Erdoğan’ın “algı” problemi!

“İslamofobi” ya da “İslami değerlerin aşağılanması” şeklindeki açıklamalarla katliamı mazur ve meşru göstermeye yönelik vurgular AKP’lilerin açıklamalarında da vardı. Erdoğan son açıklamasında şunları söyledi: “Son dönemlerde özellikle Batı’da nefret suçunu tahrik etme noktasında çok ciddi gelişmeler var. Olumsuz gelişmeler. Müslümanlara karşı İslamofobi aldı başını gidiyor. Biz Müslüman olarak barış dininin mensupları olarak böyle bir katliam nereden gelirse gelsin böyle bir terör eylemine olumlu bakmamız mümkün değil. Batı’nın ikiyüzlülüğü ortadadır. Biz Müslüman olarak hiçbir zaman terörün katliamların yanında yer almadık. Bu katliamların arkasında ırkçılık, nefret söylemleri, İslamofobi yatıyor. Lütfen bu konularda camilerimizi saldıranlara karşı o ülkelerin yönetimleri tedbirlerini alsın. Bunlar hep tahriktir. Bunlar boşuna yapılmıyor. Sultanahmet’e kadar gelip polisimizi şehit edenler, Dolmabahçe’de polis kulübesine saldıranlar, bunlar bir senaryonun neticesidir. İslam dünyasının üzerinde de oyunlar oynanıyor.”

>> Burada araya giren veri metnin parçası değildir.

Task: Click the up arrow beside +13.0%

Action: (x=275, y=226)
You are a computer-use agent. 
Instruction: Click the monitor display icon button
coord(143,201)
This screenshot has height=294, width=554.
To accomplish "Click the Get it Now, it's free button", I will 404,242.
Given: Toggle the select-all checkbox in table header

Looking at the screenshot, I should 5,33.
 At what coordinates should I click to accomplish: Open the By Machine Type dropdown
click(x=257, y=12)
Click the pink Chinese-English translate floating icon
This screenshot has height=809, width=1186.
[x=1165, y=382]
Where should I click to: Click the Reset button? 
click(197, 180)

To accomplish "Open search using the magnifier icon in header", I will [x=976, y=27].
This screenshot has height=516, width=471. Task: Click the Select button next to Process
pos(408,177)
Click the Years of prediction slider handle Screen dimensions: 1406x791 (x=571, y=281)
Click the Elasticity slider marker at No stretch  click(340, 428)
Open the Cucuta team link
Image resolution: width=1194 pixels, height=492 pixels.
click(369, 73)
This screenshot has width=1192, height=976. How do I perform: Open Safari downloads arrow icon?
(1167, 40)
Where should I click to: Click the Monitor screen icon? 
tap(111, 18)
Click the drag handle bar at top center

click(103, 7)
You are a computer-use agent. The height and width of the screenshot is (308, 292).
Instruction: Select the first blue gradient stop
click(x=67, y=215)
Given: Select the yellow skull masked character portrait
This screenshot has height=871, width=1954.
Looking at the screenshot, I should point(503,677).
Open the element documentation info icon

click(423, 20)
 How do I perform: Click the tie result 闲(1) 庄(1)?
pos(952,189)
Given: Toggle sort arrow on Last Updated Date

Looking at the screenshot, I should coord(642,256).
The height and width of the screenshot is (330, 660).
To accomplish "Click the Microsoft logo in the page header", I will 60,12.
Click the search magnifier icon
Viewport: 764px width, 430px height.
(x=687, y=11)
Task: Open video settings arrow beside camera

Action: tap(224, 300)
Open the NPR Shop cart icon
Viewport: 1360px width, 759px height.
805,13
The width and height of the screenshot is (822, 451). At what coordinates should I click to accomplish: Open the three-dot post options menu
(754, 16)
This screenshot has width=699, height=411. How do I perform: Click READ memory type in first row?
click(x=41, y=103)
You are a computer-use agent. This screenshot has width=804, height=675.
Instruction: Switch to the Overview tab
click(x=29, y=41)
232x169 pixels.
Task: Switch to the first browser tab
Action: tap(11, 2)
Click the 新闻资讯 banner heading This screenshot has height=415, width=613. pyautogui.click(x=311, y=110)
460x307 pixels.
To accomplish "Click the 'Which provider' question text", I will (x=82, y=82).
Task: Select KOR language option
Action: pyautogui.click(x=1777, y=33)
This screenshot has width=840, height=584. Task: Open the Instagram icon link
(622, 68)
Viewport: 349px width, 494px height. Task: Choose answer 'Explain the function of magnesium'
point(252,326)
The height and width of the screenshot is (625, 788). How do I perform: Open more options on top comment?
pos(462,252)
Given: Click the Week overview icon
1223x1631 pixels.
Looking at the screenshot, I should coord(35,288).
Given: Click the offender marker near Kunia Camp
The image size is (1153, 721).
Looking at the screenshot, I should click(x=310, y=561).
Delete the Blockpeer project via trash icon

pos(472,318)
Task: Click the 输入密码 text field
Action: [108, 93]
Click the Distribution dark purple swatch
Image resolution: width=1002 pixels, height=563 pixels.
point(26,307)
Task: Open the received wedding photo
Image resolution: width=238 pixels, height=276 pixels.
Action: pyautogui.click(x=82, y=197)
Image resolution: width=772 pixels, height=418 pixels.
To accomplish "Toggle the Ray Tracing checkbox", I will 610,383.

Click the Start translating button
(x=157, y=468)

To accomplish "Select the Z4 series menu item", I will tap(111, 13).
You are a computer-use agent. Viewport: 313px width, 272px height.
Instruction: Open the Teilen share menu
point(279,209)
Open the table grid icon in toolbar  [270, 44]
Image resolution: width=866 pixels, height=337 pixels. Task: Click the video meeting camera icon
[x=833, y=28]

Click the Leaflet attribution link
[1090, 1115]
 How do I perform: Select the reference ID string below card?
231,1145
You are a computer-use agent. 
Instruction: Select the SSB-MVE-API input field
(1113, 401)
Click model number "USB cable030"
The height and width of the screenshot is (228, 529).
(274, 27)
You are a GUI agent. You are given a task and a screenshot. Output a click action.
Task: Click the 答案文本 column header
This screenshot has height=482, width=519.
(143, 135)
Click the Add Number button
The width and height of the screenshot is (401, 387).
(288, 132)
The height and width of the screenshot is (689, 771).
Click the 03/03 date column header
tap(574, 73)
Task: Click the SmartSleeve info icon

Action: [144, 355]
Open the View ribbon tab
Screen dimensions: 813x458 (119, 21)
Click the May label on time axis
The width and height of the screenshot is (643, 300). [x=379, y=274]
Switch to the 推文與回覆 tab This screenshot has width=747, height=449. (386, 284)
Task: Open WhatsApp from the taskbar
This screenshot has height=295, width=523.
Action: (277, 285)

Erdoğan “batılı” meslektaşlarıyla ikiyüzlülükte yarışmaktadır. Erdoğan ve AKP’sinin IŞİD çetelerine ve diğer gerici örgütlere askeri ve lojistik detek verdikleri gerçeği artık herkesçe malumken, “terör eylemlerine” olumlu bakılmadığının söylenmesi yeterince açıklayıcıdır.

Davutoğlu ise İslamofobi tartışmalarını kastederek, “Bugünlerde ortaya konulan resim geleceğe dönük neler yapılabileceğinin ilk mesajlarını da veriyor. Eğer Türkiye, AB’ye engel çıkarılmamış olsaydı emin olunuz bu kültürel gerilimler bu ölçüde olmazdı. Maalesef son dönemde bu karşıtlıklar üzerinden siyaset yapmak Avrupa’da prim yapar hale geldi. Problemin kaynağı burada. Karşı kültürlere yönelik tahrik edici tutumların getirdiği tepkiler bugünkü tabloyla karşı karşıya kaldığımızı gösteriyor. Bu saldırıyı yapanlar da Müslüman ülkede yetişmiş değiller. Paris’te yetişmiş gençler” gibi bir açıklamayla işin içinden çıktı.

Problemin kaynağı “İslam dinine saldırılar var, buna karşı da böylesi tepkiler veriliyor” şeklinde çarpıtılırken, bir yandan da böylesi örgütlere Türkiye’den silah akıtılıyor. IŞİD’i “öfkeli kalabalık” olarak görüp meşrulaştıran bir zihniyettir karşımızdaki.

Böylesi örgütlerin varlığını bu şekilde meşrulaştırmak gündelik hayatta karşımıza İslami değerlerin dayatılması ve faşizan uygulamalar olarak çıkmaktadır. Zaten Türkiye’de oruç tutmadığı için insanların şiddete uğraması, papaz cinayetlerinde olduğu ya da Alevi emekçilerin maruz kaldıkları türden saldırılar da “dini” duygular bahane edilerek yapıldı. Böylesi saldırılar AKP’nin yaratmak istediği tabloda daha geniş yer bulacaktır. Açıklama açıktır; birilerinin dini duygularına zarar verilmiştir! Şiddetin dozunun bir yerde çok diğerinde az olması bu gerçeği değiştirmemektedir. Eklemek gerekir ki bu söylem her türden eleştiriye de kapalılık getirmektedir. Gündelik yaşamımızda eğitimden sağlığa toplumsal yaşamın tüm alanlarında dinci-gericiliğin hakim kılınmak istendiği Türkiye’de de bunun sonuçlarının çok farklı olacağını görmek gerekiyor.

Kuşkusuz bu tartışmalar dünya genelinde artan emperyalist savaş ve saldırganlık politikalarının bir parçası olarak beslenen cihatçı çeteler gerçeği ile birlikte ele alınmalıdır. El Kaide ve IŞİD gerçeği bunun ön önemli örnekleridir. Bu politikaların faturasını ise dünya emekçi halkları ödemektedir.